> [Aim of the exercise] Reproduce the material word for word, from its first line through the line that contains "Looking at the", both ends included, and leave the pictures out.

> [Records provided]
──────────────────────────────

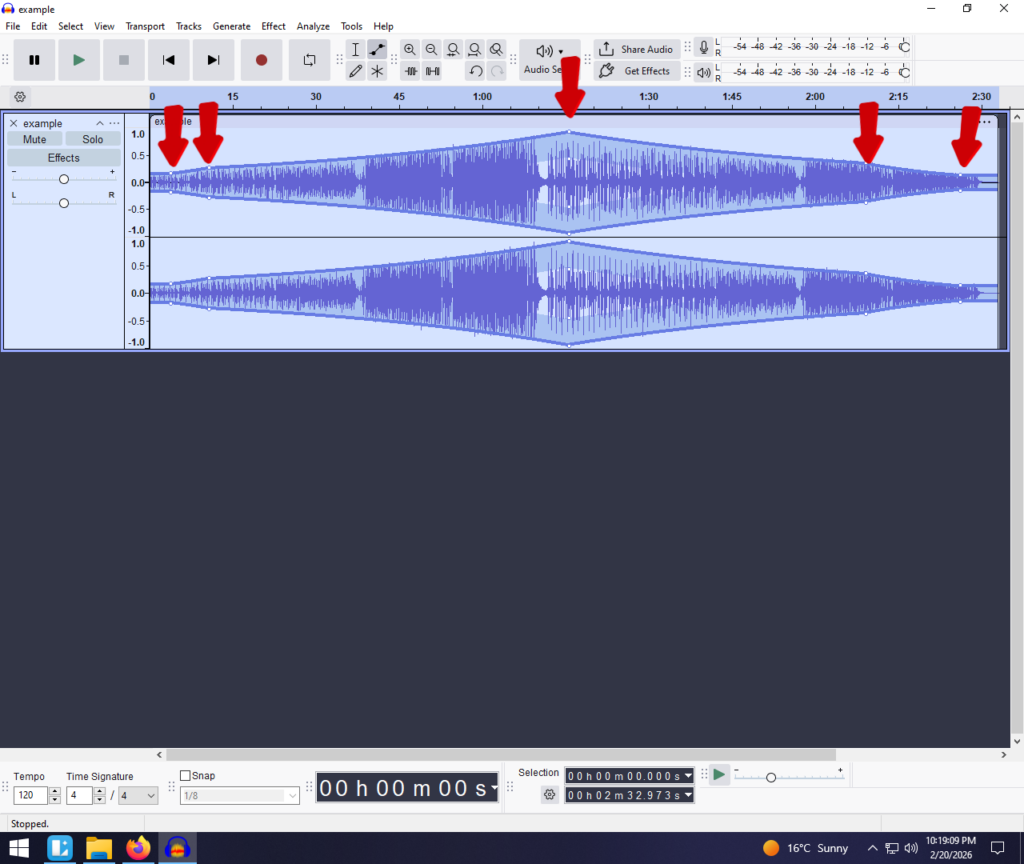Viewport: 1024px width, 864px height.
Task: Click the Trim audio outside selection icon
Action: pyautogui.click(x=410, y=71)
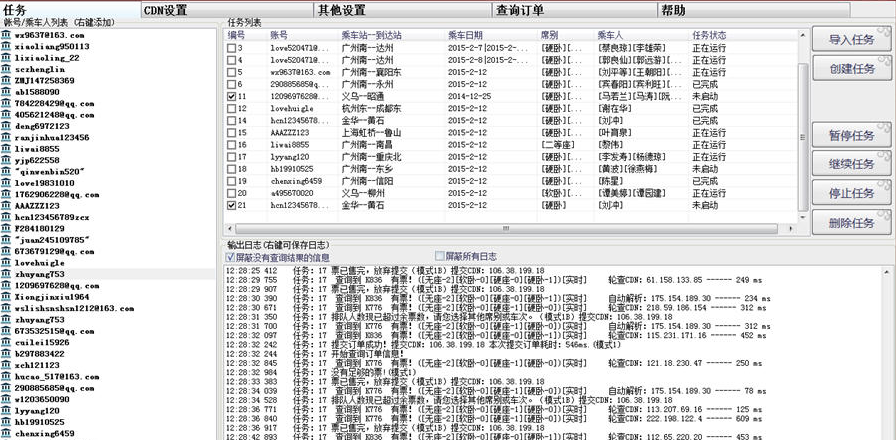Click the account icon beside xiaoliang950113
This screenshot has height=440, width=896.
pos(6,46)
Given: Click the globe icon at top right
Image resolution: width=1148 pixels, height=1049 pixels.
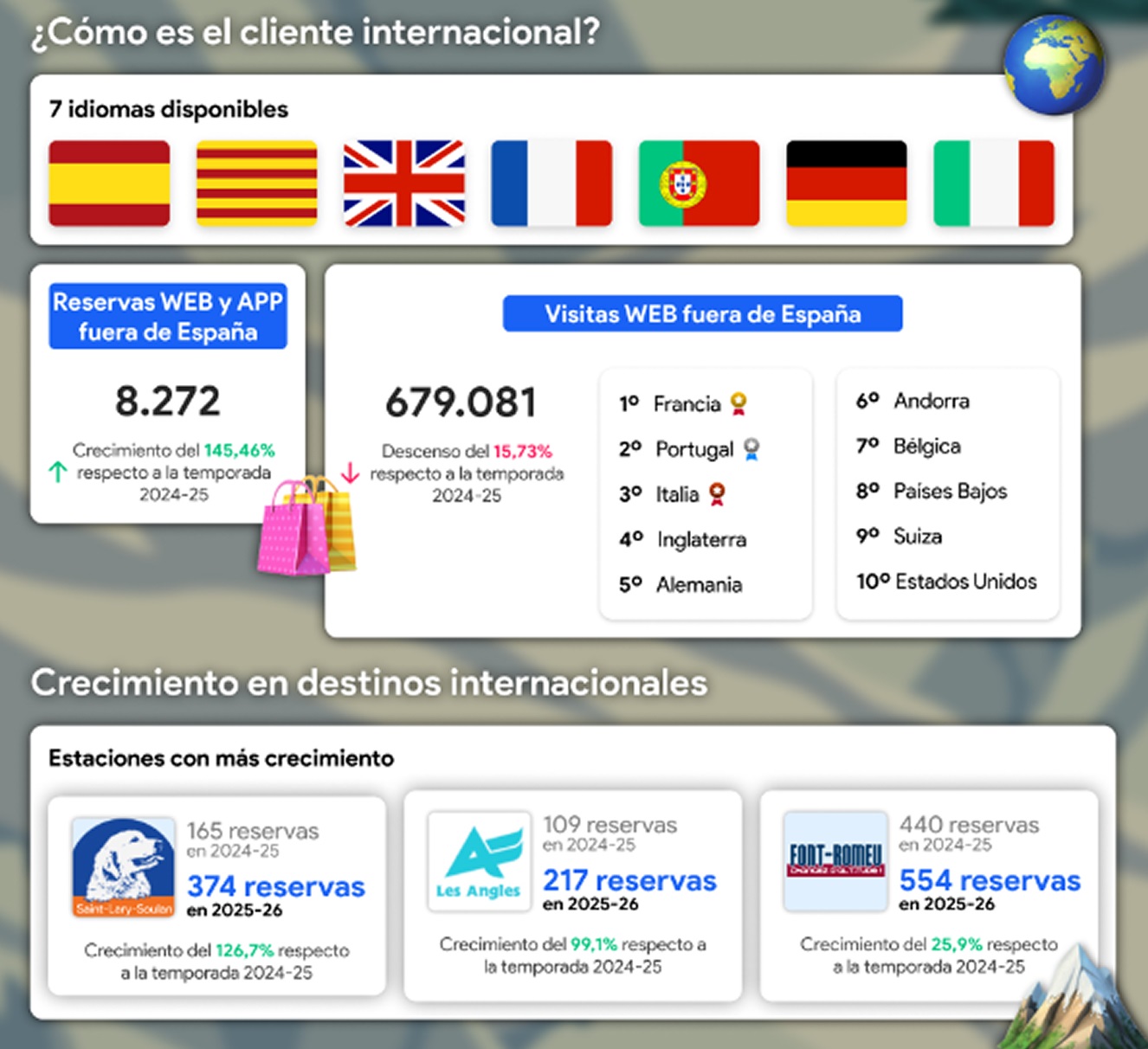Looking at the screenshot, I should (x=1054, y=65).
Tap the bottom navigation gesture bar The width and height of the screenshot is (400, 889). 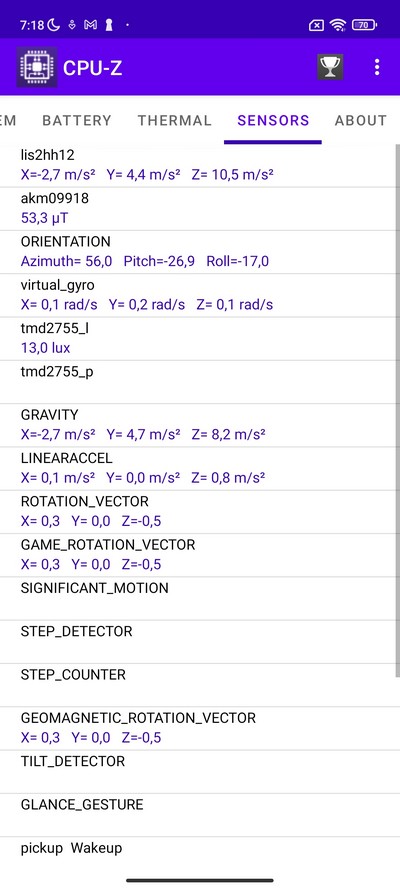200,880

──────────────────────────────

> [Solution below]
Viewport: 1024px width, 864px height.
Task: Click the Trim audio outside selection icon
Action: pyautogui.click(x=410, y=71)
Click the account icon beside xiaoliang950113
This screenshot has height=440, width=896.
pos(6,46)
Given: Click the globe icon at top right
Image resolution: width=1148 pixels, height=1049 pixels.
Looking at the screenshot, I should (x=1054, y=65).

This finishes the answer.